Senior Supplier Quality Engineer- SFMD Endoscopy

Company : Boston Scientific

Location : Marlborough, MA, 01752

Posted Date : 12 October 2025

Job Type : Other

Category : Industrial Engineering

Occupation : Quality Engineer

Job Details

Senior Supplier Quality Engineer- SFMD Endoscopy

Work mode: Hybrid

Onsite Location(s): Marlborough, MA, US, 01752

About the role:

The Sourced Finished Medical Device (SFMD) organization at Boston Scientific is a global, passionate team that oversees a diverse network of suppliers which manufacture finished devices for BSC distribution. The Senior Supplier Quality Engineer will demonstrate a primary commitment to patient safety and collaborate with cross-functional internal/external resources to continually improve our supplier's manufacturing processes. In this role, you will support SFMD products within the Endoscopy division with a primary focus on capital equipment. The Sr. Supplier Quality Engineer plays a critical role in maintaining compliance with ISO 13485, FDA QSR (21 CFR 820) and other applicable medical device regulations.

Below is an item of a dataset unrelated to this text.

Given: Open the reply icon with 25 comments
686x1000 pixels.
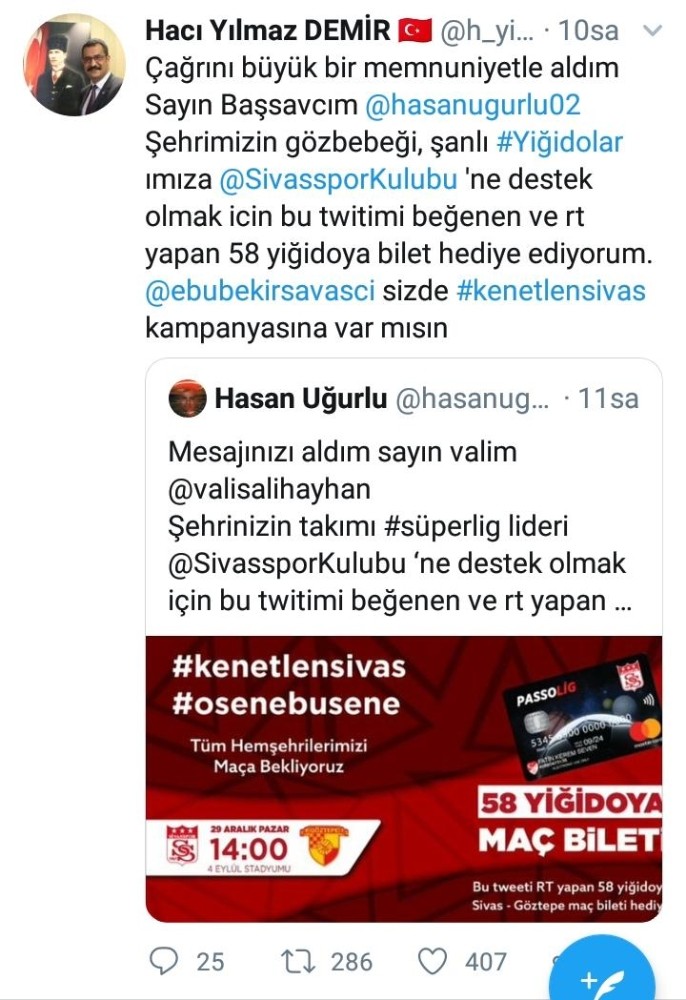Looking at the screenshot, I should point(164,961).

Your responsibilities include:

Sustaining Engineering:

Evaluates and communicates quality issues to suppliers and applies sound, systematic problem-solving methodologies in identifying, prioritizing, and resolving quality issues. Reviews and approves supplier corrective action plans and verification of effectiveness documentation.
Proactively assesses supplier capabilities through direct on-site visits and technical discussions. Coordinates the evaluation of proposed changes at suppliers.
Plans and leads supplier audits to assess compliance with regulatory standards and Boston Scientific requirements, including audit scheduling investigation, and evaluation of audit observation and findings, reporting, follow-up, and confirmation of follow-up actions.
Manages sustaining quality issues, process change impacts, and design change implementations in the BSC Quality System.
Investigate and solve non-conformances due to incoming inspection at BSC Distribution Centers.
Investigate complaints and manage NCEPs at OEM suppliers where the issue is manufacturing related.
Lead investigations into supplier-related nonconformances and implement effective Corrective and preventive actions (CAPA)
Provide manufacturing support at external vendors by addressing manufacturing process defects and implementing process improvements utilizing Quality System tools.

New Product Development:

Lead the execution of SFMD quality deliverables and collaborate with cross-functional new product development teams to onboard finished medical device suppliers.
Generate and review quality plans, agreements, product specifications, component qualifications, design verification/validations, and process validations.
Supports and performs Finished Good Documentation changes in support of ongoing design changes or labeling updates.
Supports projects and contributes to consistently hitting project milestones. Collaborates on developing crisp and clear project plans and strong contingency plans as part of project planning process.
Review and approve Supplier documentation including validation protocols (IQ/OQ/PQ), FMEAs, control plans and inspection methods.

Quality System Champion:

Collaborates with corporate and regional supplier quality organizations on policy, procedure, and guideline development. Includes generation, review, and implementation of these documents.
Identifies and advises management on potential improvements to quality systems and processes in the company.
Champions 100% compliance to company policies and SOP's.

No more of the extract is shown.